- [ARBEITSAUFTRAG] Schreibe den Testbericht über den 3D-Scanner Artec Leo im Anschluss an seinen letzten Satz weiter.

- [AUSGANGSTEXT]
________

Nachdem wir vor einigen Monaten den 3D-Scanner Micro von Artec getestet haben, hatten wir kürzlich die Gelegenheit, den 3D-Scanner Leo im Labor von 3Dnatives zu untersuchen. Was sind die Stärken und Schwächen des Artec Leo? Welche Arten von Teilen können mit diesem Gerät gescannt werden? Wie gestaltet sich das Preis-Leistungs-Verhältnis? Den kompletten Test des 3D-Scanners Artec Leo und all unsere Ergebnisse finden Sie im Artikel.

1. Auspacken des Scanners Artec Leo

Der Artec Leo wird in einem Schutzkoffer geliefert, der die Stromkabel des Scanners, den herausnehmbaren Akku und das Benutzerhandbuch enthält. Das Erste, was auffällt, wenn Sie den Leo auspacken, ist sein schlankes, neues Design im Vergleich zu anderen Modellen auf dem Markt. Dieser wurde im Gegensatz zu seinen Vorgängern völlig neu durchdacht und modernisiert.

Durch die etwas größeren Abmessungen von 231 × 162 × 230 mm – verglichen mit Eva und Spider – verdreifacht sich das Gewicht des Artec Leo fast auf 2,6 kg (im Vergleich zu 0,9 kg bei Eva und 0,8 kg bei Spider). Diese Gewichtszunahme ist hauptsächlich auf die integrierte Batterie zurückzuführen. Optisch besteht der größte Unterschied in der Hinzufügung eines großen 5,5-Zoll-Semi-HD-Touchscreens auf der Vorderseite. Der Scanner kann gekippt werden, um das Lesen während des Scanvorgangs zu erleichtern, so dass z. B. bei Bedarf über Kopf gescannt werden kann.

Wenn Sie sich den Scanner genauer ansehen, können Sie erkennen, dass sich auf der Vorderseite zwei Linsen befinden. Die rechte Linse projiziert mit einem Laser in einem unsichtbaren Lichtspektrum ein Gitter auf das Objekt, genau wie ein 3D-Scanner mit Streifenprojektion. Die linke Linse ist mit 12 LEDs ausgestattet und enthält zwei Kameras: Eine, die die Verzerrung des Gitters wiederherstellt, und eine andere, die Farbfotos macht, um die Textur des Objekts zu erhalten. Auf der Prozessorseite ist der Scanner mit der NVIDIA Jetson TX1 Plattform ausgestattet – inklusive verschiedener Sensoren (Beschleunigungsmesser, Gyroskop und Kompass), die es dem Artec Leo ermöglichen, sich im Raum zu positionieren.

Für den optischen Teil ist im 3D-Scanner Leo eine 3D-Erfassungskamera in Kombination mit einer Kamera zur Erfassung der Textur integriert.

Zu den weiteren Merkmalen des Artec Leo gehören eine EIN/AUS-Taste an der Vorderseite, ein microSD-Kartensteckplatz oberhalb des Griffs und ein Auslöser zum Starten/Stoppen des Scanvorgangs am Scannergriff. Der abnehmbare Akku ist auf der Unterseite des Geräts installiert, auf der sich auch eine Steckdose (zum Aufladen des Akkus) und ein Ethernet-Anschluss befinden.

________

- [DATEN]
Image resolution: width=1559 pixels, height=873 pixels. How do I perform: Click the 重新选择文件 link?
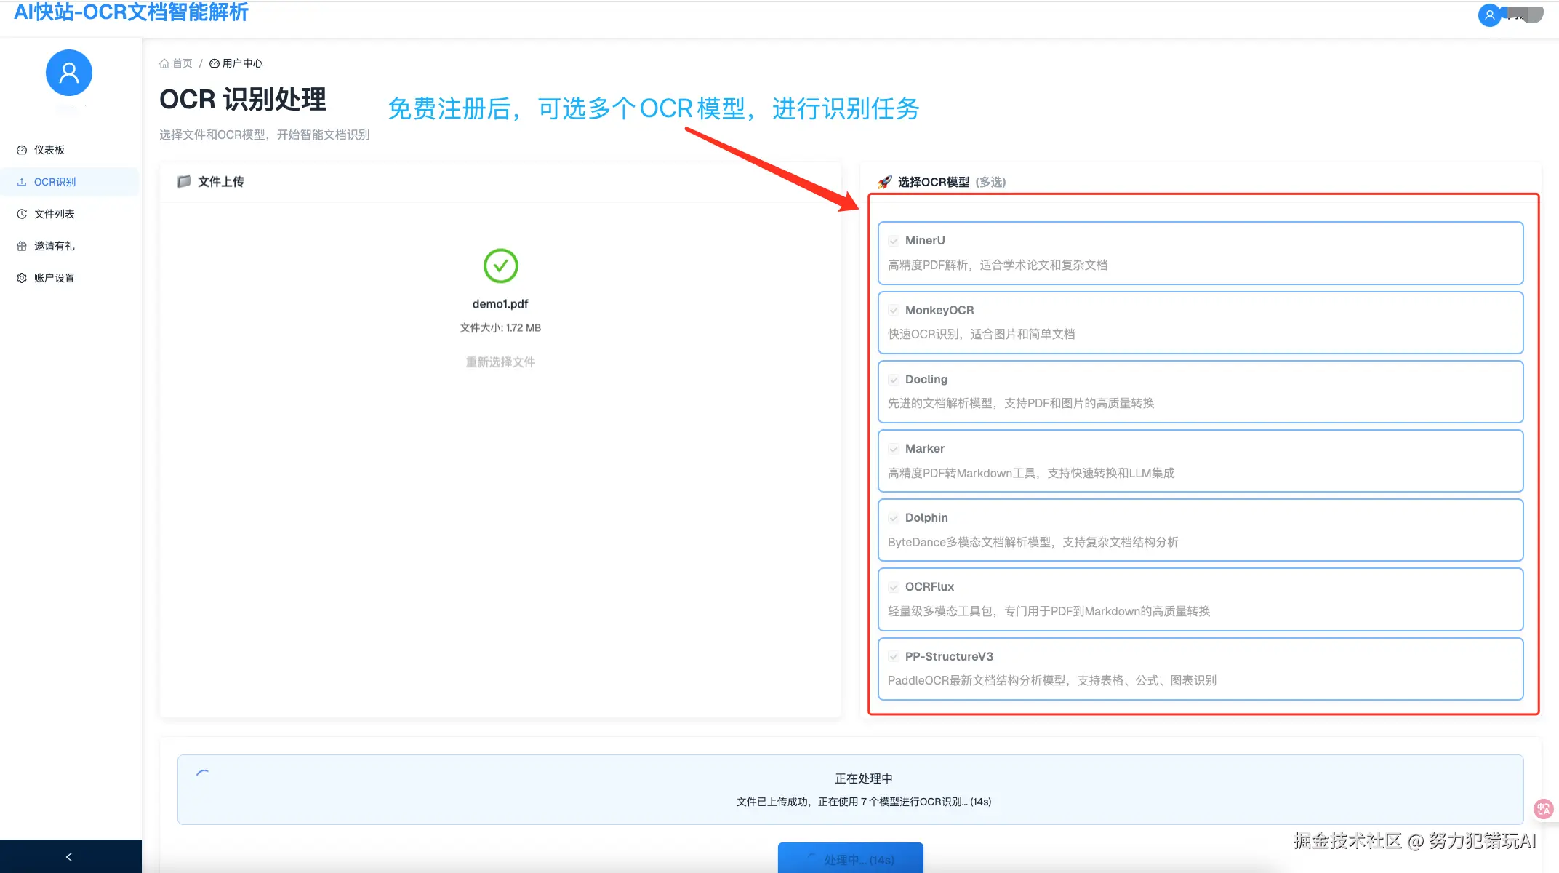click(500, 362)
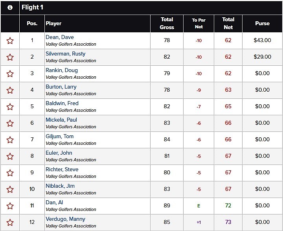Mark Rankin, Doug with the star icon
Image resolution: width=283 pixels, height=231 pixels.
(10, 74)
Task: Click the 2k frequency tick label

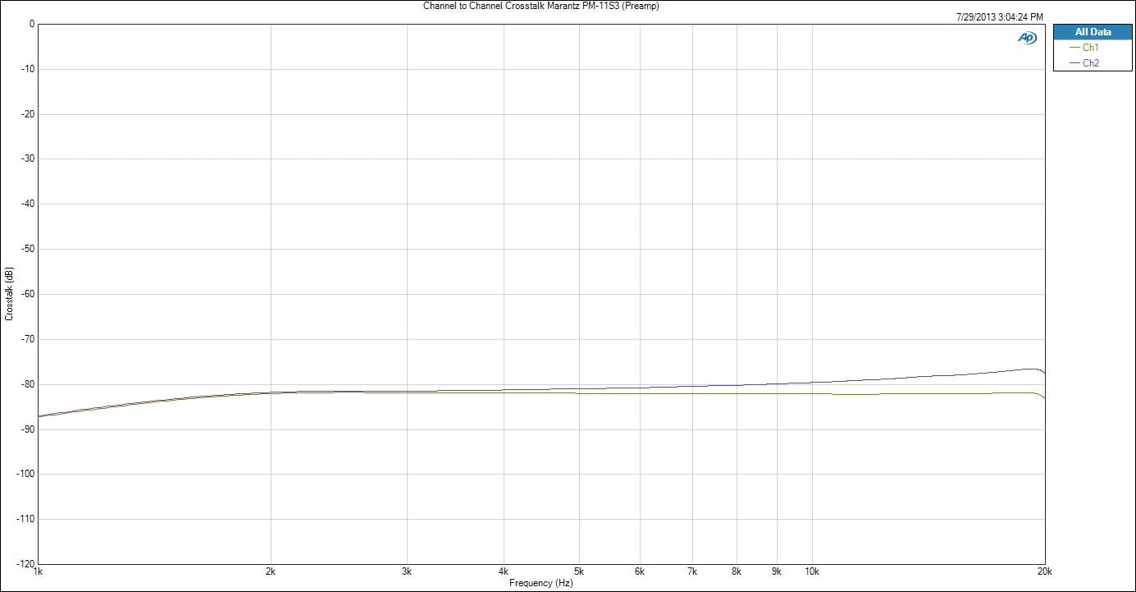Action: point(271,571)
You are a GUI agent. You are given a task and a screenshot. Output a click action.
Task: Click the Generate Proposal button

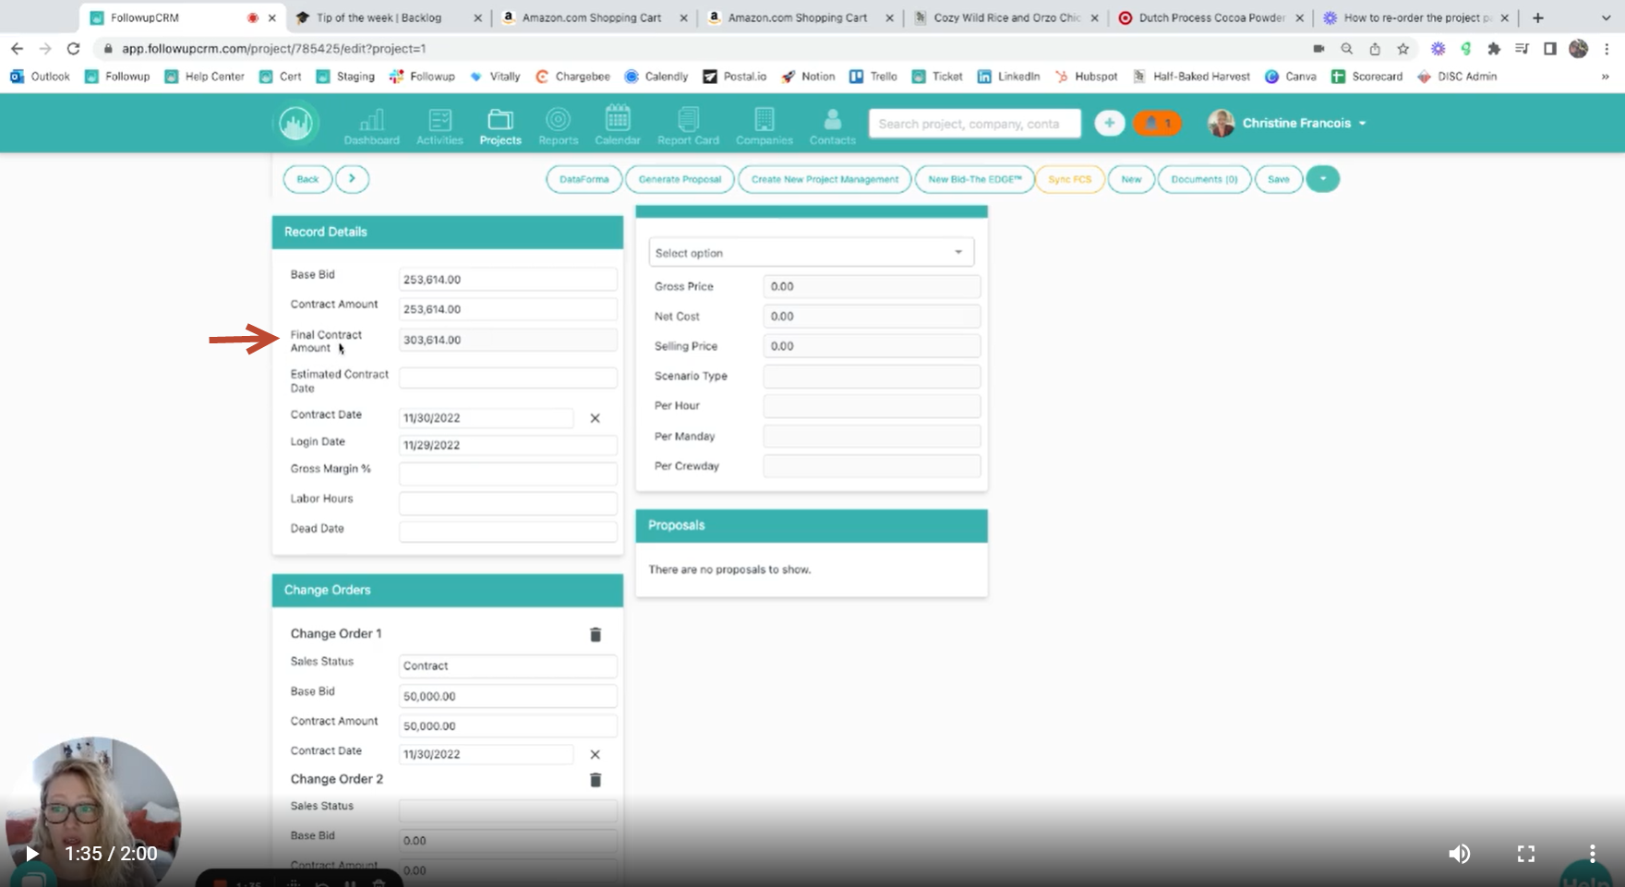(x=680, y=178)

________

- [ERGEBNIS]
In Bezug auf die Leistung ist Leo eindeutig der Nachfolger von Artec’s Eva. Sie haben eine gleichwertige Genauigkeit und Auflösung (0,1 mm bzw. 0,2 mm), jedoch hat Leo ein größeres Sichtfeld und einen größeren Arbeitsabstand sowie eine verbesserte Textur-Auflösung und Rekonstruktions- und Erfassungsgeschwindigkeit. Der Artec Leo hat eine Erfassungsgeschwindigkeit von 35 Millionen Punkten pro Sekunde (im Vergleich zu 18 Millionen Punkten/Sekunde bei Eva).

Artec hat kürzlich ein Software-Upgrade angekündigt, das auf künstlicher Intelligenz basiert und die Auflösung des 3D-Scanners Leo (und auch Eva) im HD-Modus auf 0,2 mm verdoppelt. Konkret kann der Leo eine Vielzahl von Modellen in einem Abstand zwischen 35 cm und 1,2 m erfassen, wie z. B. einen Schuh, eine Fahrzeugkarosserie oder -innenausstattung, einen Bootspropeller, einen menschlichen Körper oder ein Möbelstück.

Dank dem neuen, schlankeren Design und der Leistung konnte er schließlich den Edison Award 2020 für angewandte Technologie in den Kategorien User Experience (UX) und Künstliche Intelligenz gewinnen.

Der Leo 3D-Scanner bietet ein schlankes, modernisiertes Design im Vergleich zu seinen Vorgängern.

2. Installation des 3D-Scanners Artec Leo

Die Installation des Artec Leo ist relativ einfach, da er sofort nach dem Auspacken einsatzbereit ist. Die einzigen Schritte, die für die erste Inbetriebnahme erforderlich sind, sind das Einschalten des Leo mit der ON/OFF-Taste, die Verbindung mit dem Internet, das Akzeptieren der Benutzerlizenz und die Aktivierung des Produkts über den Touchscreen. Dies kann bei Bedarf auch über einen Computer erfolgen.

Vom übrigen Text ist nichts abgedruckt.